Is it better to have all the private members, then all the protected ones, then all the public ones? Or the reverse? Or should there be multiple private, protected and pub
Depends entirely on your preference. There is no "the right way".
When doing C++ in my own pet projects I personally keep convention that I put access modifier before each member or method declaration.
I tend to follow the POCO C++ Coding Style Guide.
I put the public interface first, but I didn't always do this. I used to do things backwards to this, with private, then protected, then public. Looking back, it didn't make a lot of sense.
As a developer of a class, you'll likely be well acquainted with its "innards" but users of the class don't much care, or at least they shouldn't. They're mostly interested in what the class can do for them, right?
So I put the public first, and organize it typically by function/utility. I don't want them to have to wade through my interface to find all the methods related to X, I want them to see all that stuff together in an organized manner.
I never use multiple public/protected/private sections - too confusing to follow in my opinion.
Overall, your public interface should come before anything, because that's the main/only thing that users of your classes should be interested in. (Of course, in reality that doesn't always hold, but it's a good start.)
Within that, member types and constants are best first, followed by construction operators, operations, and then member variables.
As always, write your code for humans first.

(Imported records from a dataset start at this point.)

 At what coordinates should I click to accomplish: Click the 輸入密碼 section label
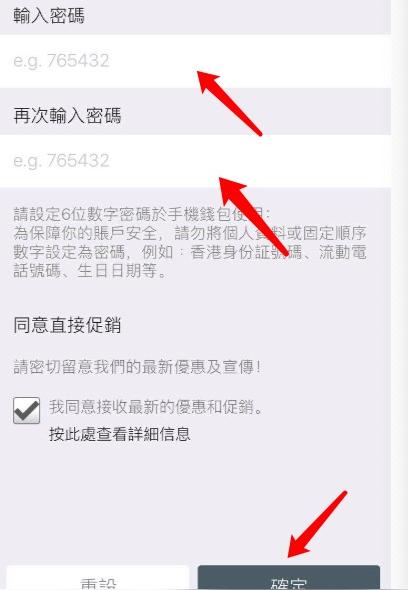49,16
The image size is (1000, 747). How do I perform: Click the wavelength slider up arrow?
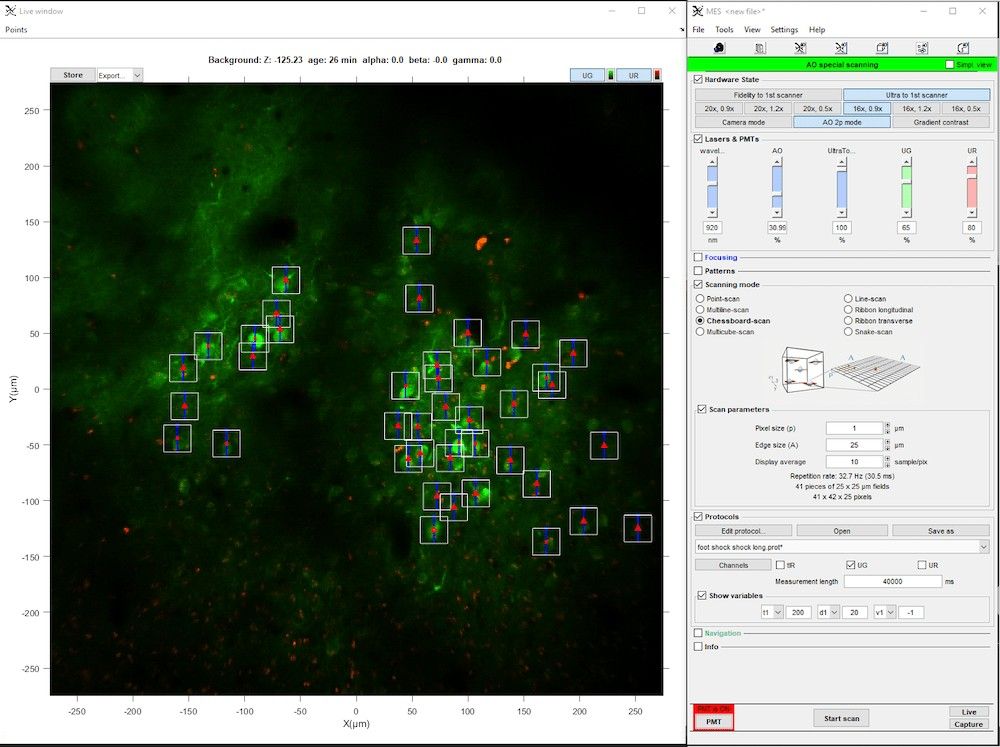tap(712, 163)
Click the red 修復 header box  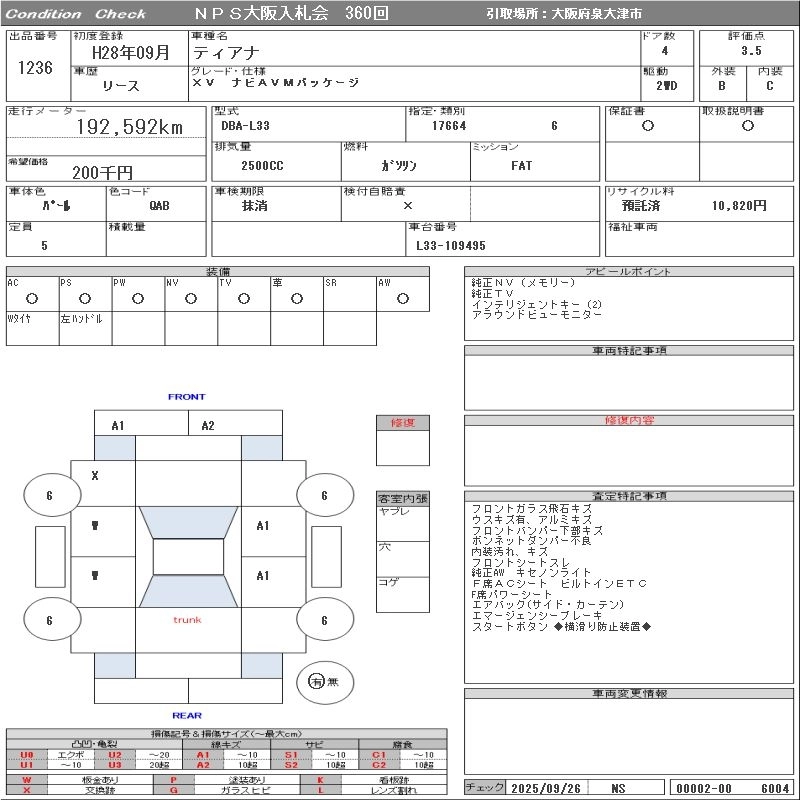coord(402,423)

Consider the person who will be using your class and place the most important members/enums/typedefs/whatever to them at the top.
Usually this means that public members are at the top since that's what most consumers of your class are most interested in. Protected comes next followed by privates. Usually.
There are some exceptions.
Occasionally initialisation order is important and sometimes a private will need to be declared before a public. Sometimes it's more important for a class to be inherited and extended in which case the protected members may be placed higher up. And when hacking unit tests onto legacy code sometimes it's just easier to expose public methods - if I have to commit this near-sin I'll place these at the bottom of the class definition.
But they're relatively rare situations.
I find that most of the time "public, protected, private" is the most useful to consumers of your class. It's a decent basic rule to stick by.
But it's less about ordering by access and more about ordering by interest to the consumer.
In our project, we don't order the members according to access, but by usage. And by that I mean, we order the members as they are used. If a public member uses a private member in the same class, that private member is usually located in front of the public member somewhere, as in the following (simplistic) example:
class Foo
{
private:
int bar;
public:
int GetBar() const
{
return bar;
}
};
Here, the member bar is placed before the member GetBar() because the former is used by the latter. This can result in multiple access sections, as in the following example:
class Foo
{
public:
typedef int bar_type;
private:
bar_type bar;
public:
bar_type GetBar() const
{
return bar;
}
};
The bar_type member is used by the bar member, see?
Why is this? I dunno, it seemed more natural that if you encounter a member somewhere in the implementation and you need more details about that (and IntelliSense is screwed up again) that you can find it somewhere above from where you're working.